Radiation Toxicity in Patients With Collagen Vascular Disease: A Meta-Analysis of Case-Control Studies.

Purpose: Several retrospective series have reported that patients with collagen vascular disease (CVD) are at increased risk of radiation (RT) toxicity. However, the evidence is mixed, and many series lack control groups. We performed a meta-analysis including only case-cohort or randomized studies that examined the risk of RT toxicity for patients with CVD compared with controls.

Methods And Materials: Meta-analysis of Observational Studies in Epidemiology guidelines were used to perform a comprehensive search identifying case-control or randomized studies reporting RT toxicity outcomes for patients with CVD versus controls. Data were synthesized from studies reporting grade 2 to 3 or more (G2/3 +) acute and late RT toxicities. Results were analyzed with fixed effects meta-analysis on the random-effects model for between-study heterogeneity; otherwise, the fixed-effects model was used. Hazard ratio or odds ratio (OR) were the effect-size estimators, as appropriate.

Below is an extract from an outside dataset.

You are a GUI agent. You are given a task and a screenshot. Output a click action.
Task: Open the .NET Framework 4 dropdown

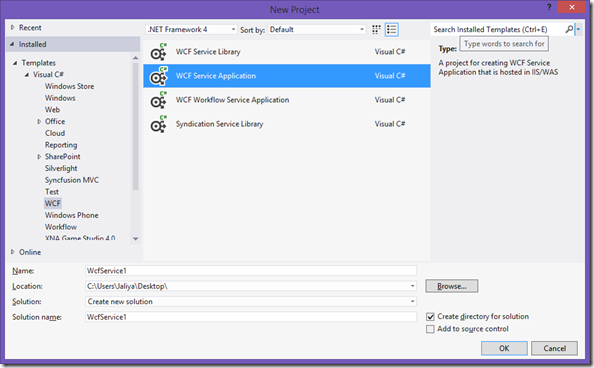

Results: Ten studies were included, with 4028 patients (CVD: 406, control: 3622). Patients with CVD had higher rates of acute G2/3 + toxicity (26.2% vs 16.5%, OR [odds ratio] 2.01; P < .001) and late G2/3 + toxicity (18.4% vs 10.1%, OR 2.37; P < .001). Higher rates of late G2/3 + toxicity were observed for CVD patients with systemic lupus erythematous (21% vs 9.7%; OR 2.55, P = .03), systemic scleroderma (31.8% vs 9.7%, OR 3.85; P = .03), rheumatoid arthritis (11.7% vs 8.4%, OR = 2.56; P = .008), and those irradiated to the pelvis/abdomen (32.2% vs 11.9%, OR 3.29; P = .001), breast (14.7% vs 4.4%, OR 3.51; P = .003), thorax (12.5% vs 8.7%, OR 3.46; P < .001), and skin (14.6% vs 5.2%, OR 2.59; P = .02). Late grade 5 toxicities were significantly higher for patients with CVD, although absolute rates were low (3.9% vs 0.6%, OR = 7.81; P = .01).

Conclusions: Moderate and severe toxicities are more likely in patients with CVD, with variable risk depending on toxicity grade, CVD subtype, treatment site, and dose. Severe toxicities are uncommon. These factors should be considered when informing patients of treatment-related risks and monitoring for morbid treatment sequelae.